The south was to the left of the rest of America economically and extremely anti-business in 1896-1908.

The south didn't really start to become economically conservative until some bright minds in the GOP had the idea to equate welfare with black people. George Wallace was a committed racist and general HP, but his economic policies were rooted in the New Deal.
https://en.wikipedia.org/wiki/Conservative_coalition
Southern politicians didn't support the new deal


More like every Southern state in the 1930s had its entire political spectrum included within the Democratic Party and that the politics in every Southern state was between pro-New Deal Democrats and anti-New Deal Democrats. For example, my home state of Texas produced both Sam Rayburn, a major FDR loyalist and ally who was a passionate supporter of the New Deal, and John Nance Garner, FDR's first VP who undercut Roosevelt at every turn. Both were Texas Democrats and represented different wings of the same party. You can find that same pro-New Deal vs anti-New Deal dynamic playing out in every state in the South, with politicians aligned with either faction.

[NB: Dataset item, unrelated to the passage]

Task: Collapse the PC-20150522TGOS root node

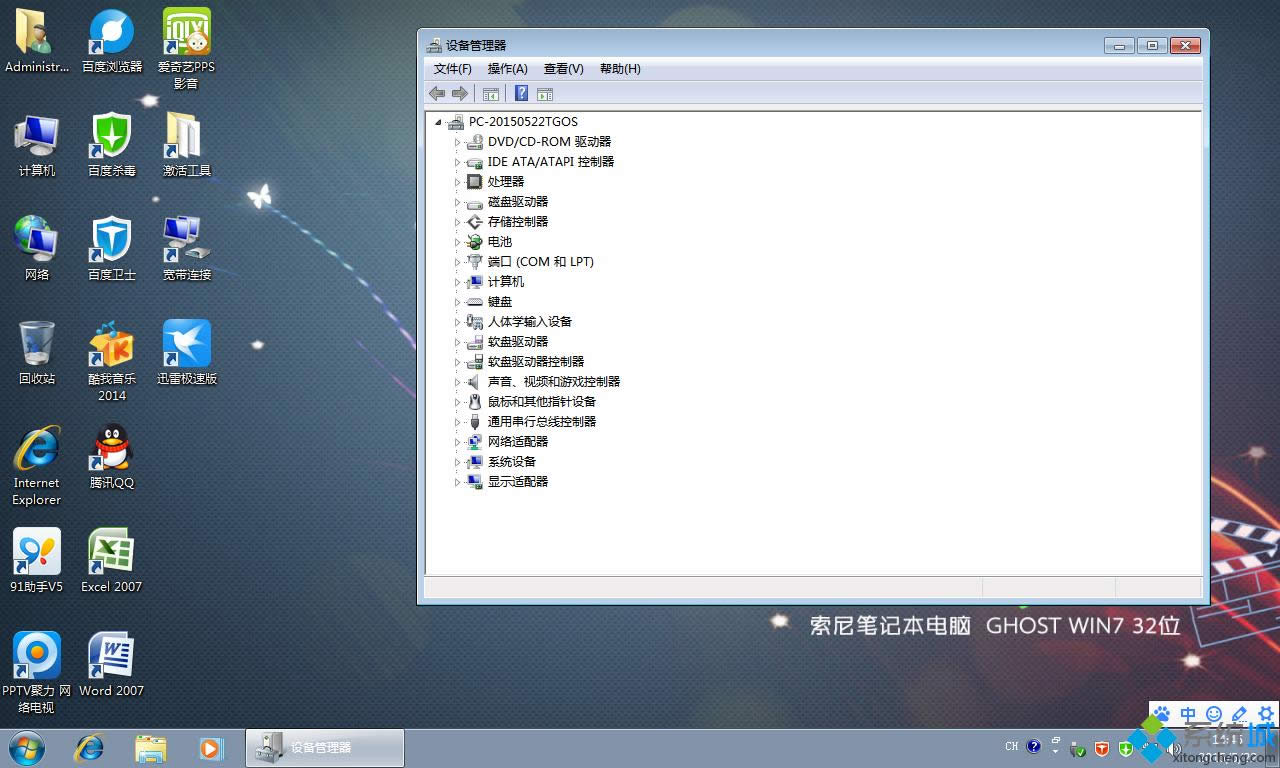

Maybe don't make absurd generalizations like "all Southern Democrats were conservatives" and actually study political history.



This.

In general terms, Jim Crow South´s political position relative to the rest of the country tracks pretty well its economic position relative to the rest of the country. Although Marxists and their ilk talk about it as some kind of class-counciousness-abating device, Jim Crow was arranged and served to a great degree to put away the race bait in the politics of the region. Of course, many poor whites were disenfranchised for some time and a biracial coalition might had been (was, indeed) majoritarian. However, those rednecks were both racist and class-councious, and they didn't want to choose if the didn't have to. Moreover, redistribution only between whites was clearly on their materialistic interest.